My head is tottering back and forth, this week, between the past and the future. It should be firmly in the present, which continues nonetheless, but it isn’t. It’s one of my many failings, the inability to live in the moment.
It’s spring break for Dusty and Red and I took a few days off to enjoy it with them though the sun decided to take it’s spring break elsewhere. Yesterday, I took the girls to Monticello, at Red’s fervent request, and we got my favorite tour guide. He’s someone an ex-friend and I loved when we went there a few years back and the guide was in fine form. He’s a story teller and clearly loves Mr. Jefferson. I wanted to share this information and couldn’t. Because that friendship is dead apparently and there’s no one else to tell who’d really get it. It’s like being on the losing end of a divorce, I guess. Which I don’t consider myself being on, in terms of my own, so I guess this is my comeuppance. The person I want to share this with, I can’t. So, I just keep the information inside and share it with myself. Which is not really ideal. It’s frustrating.

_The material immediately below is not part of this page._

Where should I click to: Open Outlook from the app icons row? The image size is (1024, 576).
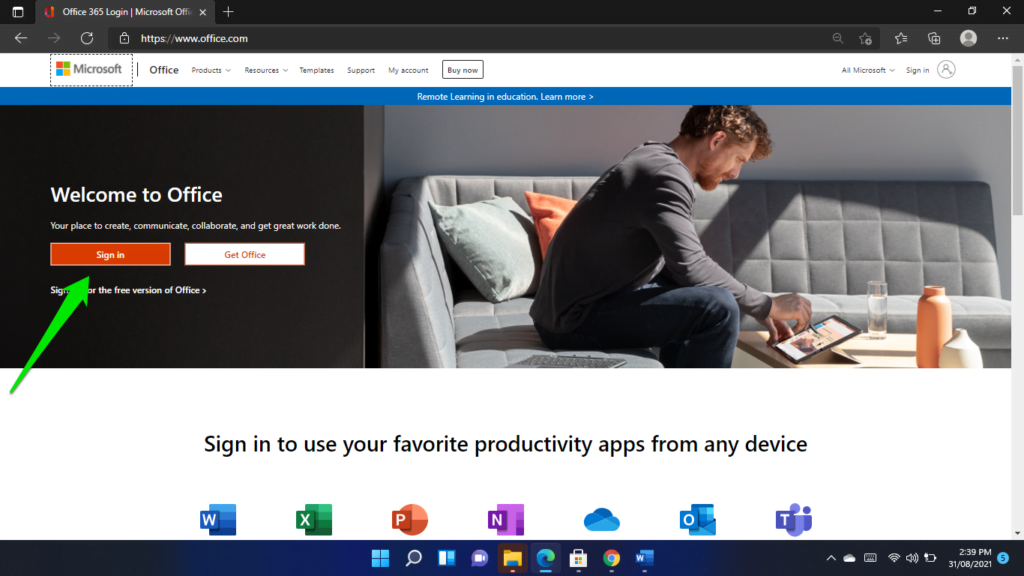698,519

I’m trying to figure out, in my spare time, late at night, why people hate me. Why I’m not good enough to be friends with. And I’m a bit biased so the exercise goes round and round between thinking they’re all crazy to thinking they’re all correct. I’m trying to accept that I’m not everyone’s cup of tea. I’m not all that. I’m something else. And I miss having a best friend and really need one who doesn’t suck the life out of me and require too much and isn’t, in Julia Cameron’s world, a ‘crazy maker’. I tend to attract that type. I’m not sure how to break that cycle. I don’t see my therapist often enough these days to ask her. She thinks I’m doing swell. I’m not so sure. I’m throwing this all out there in an attempt at embracing my vulnerability, but it’s uncomfortable. Maybe that’s a sign I’m doing it right. Who knows? I’m sad. And sometimes lonely. And poor. Who isn’t, right? Or maybe I’m the only one. I don’t know. How are you supposed to know?
I’m scheming, though. I’ve decided what my future will look like, once the kids are out of the house in 8 years or so. It looks like this:
A huge tract of unspoiled land somewhere. With a tiny house, preferably newly built by one of the many well-known tiny house builders. Powered by solar panels and back-up batteries. A well. A composting toilet. The catch is decent internet service, no worse than what I currently have (ie, zero streaming anything). And by tiny, I mean 600-800sf with tall ceilings. I’m claustrophobic so those trailer houses are out. I could write in one but I couldn’t live in one.
And maybe that’s too big. I’m bad at math so I’m throwing a number out there. Maybe I could get by with 400 sf and a separate “shed” for writing. I just know it needs both a bathtub and a shower. And an oven, not a microwave. I hate those things. I like to bake. Skylights would be nice. A wood burning stove or fireplace is a must. I don’t need a/c.
Also, the land would include space and shelter for a couple goats, a few bee hives, a large vegetable garden. A pond, a stream, etc., would be lovely. A beautiful view would be icing on the cake. I don’t want to see or hear anyone. If I want people, I’ll find them. I want a life freed from bills and bills and bills. Something that is weighing me down at present. I want to get rid of most of this stuff. I’ve gotten rid of a lot but if I shrunk down from 1,900 sf to 600 sf, there’s still plenty to let go of.
I want a true root cellar. I want to make candles with beeswax and soap from goat’s milk. Or maybe I don’t, but I could if I wanted to. I want to write surrounded by trees and birds and a couple of cats for company. I want a house that never needs painting, even though I enjoy painting. I want floors, not carpet. I want more nature than I have, which is a lot more than I ever had growing up. I want a screened in porch.
I want to figure out how to be my own best friend in lieu of forcing someone else to take over that role. I want to be okay with this, to embrace loneliness and isolation and turn it into happiness and enough. Sometimes it is. Usually it is. Yesterday it wasn’t.
But that’s in the past. I’m looking forward.